**SOURCE**
*-*-*
Stuck on an issue?

Lightrun Answers was designed to reduce the constant googling that comes with debugging 3rd party libraries. It collects links to all the places you might be looking at while hunting down a tough bug.

And, if you’re still stuck at the end, we’re happy to hop on a call to see how we can help out.

Consider defaulting k8s_api_threadpool_workers to c.JupyterHub.concurrent_spawn_limit

See original GitHub issue

c.KubeSpawner.k8s_api_threadpool_workers defaults to 5*ncpu [1] which is what a ThreadPoolExecutor in python defaults to as well [2]. The description of that option says:

Increase this if you are dealing with a very large number of users.

In our setup the core node where the hub pod runs is a 4CPU node because the hub doesn’t go beyond 1CPU. This means that by default k8s_api_threadpool_workers only has 20 workers.

The c.JupyterHub.concurrent_spawn_limit option defaults to 100 [3] but in zero-to-jupyterhub-k8s is set to 64 [4].

It seems that if you have a lot of users logging in and spawning notebook pods at the same time, like at the beginning of a large user event, you would want k8s_api_threadpool_workers aligned with concurrent_spawn_limit otherwise those spawn requests could be waiting on the thread pool.

We could default k8s_api_threadpool_workers to concurrent_spawn_limit or at least mention the relationship in the config option help docs between the two options.

[1] https://github.com/jupyterhub/kubespawner/blob/5521d573c272/kubespawner/spawner.py#L199 [2] https://docs.python.org/3/library/concurrent.futures.html#concurrent.futures.ThreadPoolExecutor [3] https://jupyterhub.readthedocs.io/en/stable/api/app.html#jupyterhub.app.JupyterHub.concurrent_spawn_limit [4] https://github.com/jupyterhub/zero-to-jupyterhub-k8s/blob/e4b9ce7eab5c17325e93975de1d6b4a200d47cd8/jupyterhub/values.yaml#L16

Issue Analytics

State:
Created 3 years ago
Reactions:4
Comments:9 (6 by maintainers)
*-*-*
**GIVEN TASK 1**
Reproduce the entries as a numbered list, skipping blank lines, covering everything from the line containing "You are a computer-use agent. Image" down to the last of the entries.

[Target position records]
*-*-*
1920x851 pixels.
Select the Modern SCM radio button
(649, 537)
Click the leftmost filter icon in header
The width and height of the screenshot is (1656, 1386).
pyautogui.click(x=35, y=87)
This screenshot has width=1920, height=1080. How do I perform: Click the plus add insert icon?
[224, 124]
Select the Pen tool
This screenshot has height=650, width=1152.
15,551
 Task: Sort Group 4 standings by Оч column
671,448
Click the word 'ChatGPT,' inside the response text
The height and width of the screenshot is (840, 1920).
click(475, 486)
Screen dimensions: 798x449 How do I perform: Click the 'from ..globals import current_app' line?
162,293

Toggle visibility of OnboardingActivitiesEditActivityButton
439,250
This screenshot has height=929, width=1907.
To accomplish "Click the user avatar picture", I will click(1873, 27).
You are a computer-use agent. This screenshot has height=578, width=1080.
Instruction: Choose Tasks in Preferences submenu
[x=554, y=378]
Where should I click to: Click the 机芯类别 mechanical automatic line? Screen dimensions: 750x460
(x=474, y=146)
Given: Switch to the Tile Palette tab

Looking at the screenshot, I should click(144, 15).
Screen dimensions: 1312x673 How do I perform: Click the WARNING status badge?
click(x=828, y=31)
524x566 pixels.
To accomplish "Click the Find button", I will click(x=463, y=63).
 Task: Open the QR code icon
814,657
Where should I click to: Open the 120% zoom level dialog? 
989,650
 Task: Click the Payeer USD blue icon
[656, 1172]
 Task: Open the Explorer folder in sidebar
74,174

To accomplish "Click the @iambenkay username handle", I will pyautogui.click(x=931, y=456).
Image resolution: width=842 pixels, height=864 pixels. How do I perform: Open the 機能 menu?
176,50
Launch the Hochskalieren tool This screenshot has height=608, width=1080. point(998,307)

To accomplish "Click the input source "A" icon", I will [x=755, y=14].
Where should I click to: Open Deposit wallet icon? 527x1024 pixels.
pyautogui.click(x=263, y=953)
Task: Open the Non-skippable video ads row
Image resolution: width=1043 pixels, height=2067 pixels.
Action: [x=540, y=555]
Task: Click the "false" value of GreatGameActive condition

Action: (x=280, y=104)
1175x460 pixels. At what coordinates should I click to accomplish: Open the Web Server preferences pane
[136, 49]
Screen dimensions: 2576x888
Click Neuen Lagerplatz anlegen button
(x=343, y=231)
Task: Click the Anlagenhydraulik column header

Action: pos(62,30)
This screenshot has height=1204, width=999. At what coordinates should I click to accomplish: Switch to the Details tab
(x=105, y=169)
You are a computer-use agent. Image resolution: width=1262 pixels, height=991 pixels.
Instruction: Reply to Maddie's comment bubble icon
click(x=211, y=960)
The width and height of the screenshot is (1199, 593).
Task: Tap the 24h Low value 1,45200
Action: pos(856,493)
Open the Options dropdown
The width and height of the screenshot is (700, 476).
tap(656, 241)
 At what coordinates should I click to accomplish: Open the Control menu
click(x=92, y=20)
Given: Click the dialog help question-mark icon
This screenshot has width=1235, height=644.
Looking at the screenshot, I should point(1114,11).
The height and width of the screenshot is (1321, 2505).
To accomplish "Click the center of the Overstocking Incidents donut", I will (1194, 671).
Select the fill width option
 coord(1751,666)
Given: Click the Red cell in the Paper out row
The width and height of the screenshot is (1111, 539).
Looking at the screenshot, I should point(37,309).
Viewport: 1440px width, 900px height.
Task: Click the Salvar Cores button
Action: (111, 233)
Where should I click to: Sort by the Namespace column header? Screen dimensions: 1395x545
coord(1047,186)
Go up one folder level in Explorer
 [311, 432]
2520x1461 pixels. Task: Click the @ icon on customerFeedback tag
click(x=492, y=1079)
*-*-*
**GIVEN TASK 2**
Write what comes next in the page about defaulting the KubeSpawner thread pool size to the concurrent spawn limit, picking up after its final line.

**RESULT 1**
1. You are a computer-use agent. Image resolution: width=1262 pixels, height=991 pixels.
2. Instruction: Reply to Maddie's comment bubble icon
3. click(x=211, y=960)
4. The width and height of the screenshot is (1199, 593).
5. Task: Tap the 24h Low value 1,45200
6. Action: pos(856,493)
7. Open the Options dropdown
8. The width and height of the screenshot is (700, 476).
9. tap(656, 241)
10.  At what coordinates should I click to accomplish: Open the Control menu
11. click(x=92, y=20)
12. Given: Click the dialog help question-mark icon
13. This screenshot has width=1235, height=644.
14. Looking at the screenshot, I should point(1114,11).
15. The height and width of the screenshot is (1321, 2505).
16. To accomplish "Click the center of the Overstocking Incidents donut", I will (1194, 671).
17. Select the fill width option
18.  coord(1751,666)
19. Given: Click the Red cell in the Paper out row
20. The width and height of the screenshot is (1111, 539).
21. Looking at the screenshot, I should point(37,309).
22. Viewport: 1440px width, 900px height.
23. Task: Click the Salvar Cores button
24. Action: (111, 233)
25. Where should I click to: Sort by the Namespace column header? Screen dimensions: 1395x545
26. coord(1047,186)
27. Go up one folder level in Explorer
28.  [311, 432]
29. 2520x1461 pixels. Task: Click the @ icon on customerFeedback tag
30. click(x=492, y=1079)

**RESULT 2**
Top GitHub Comments

2reactions

betatimcommented, Jul 22, 2020

To decide if the thread pool size needs to be bigger or not I think we need a measurement off how many requests to use the threadpool end up having to wait. My intuition is similar to Erik’s in that I think each spawn should only use a slot in the threadpool for a second or so while it is sending the POST request. Maybe that isn’t true though which is where some measurements of how long these requests take and how often a request ends up getting queued before being executed would help.

1reaction

mriedemcommented, Jul 22, 2020

@consideRatio thanks for digging into this in detail.

I did change c.KubeSpawner.k8s_api_threadpool_workers to match c.JupyterHub.concurrent_spawn_limit in our z2jh extraConfig value like this:

c.KubeSpawner.k8s_api_threadpool_workers = c.JupyterHub.concurrent_spawn_limit

I’m assuming that worked since the hub started up fine but I’m not sure if the value was actually assigned correctly since I don’t know how to dump the hub’s settings at runtime [1].

Assuming it was correctly configured, I ran a load testing script to create 400 users (POST /users), start the user notebook servers (pods) in batches of 10 (using a ThreadPoolExecutor since the POST /users/{name}/server API can take a bit, about ~7-10 seconds in our environment), and then wait for them to be ready: True.

Comparing times between having c.KubeSpawner.k8s_api_threadpool_workers at the default (20 for us on a 4CPU core node) and then set to c.JupyterHub.concurrent_spawn_limit (64 per z2jh), it was slightly faster but only about 3% which is probably in the margin of error; I’m guessing if I ran both scenarios more times and averaged them out the gain wouldn’t be very noticeable. This likely reinforces the idea that the thread pool size is not an issue.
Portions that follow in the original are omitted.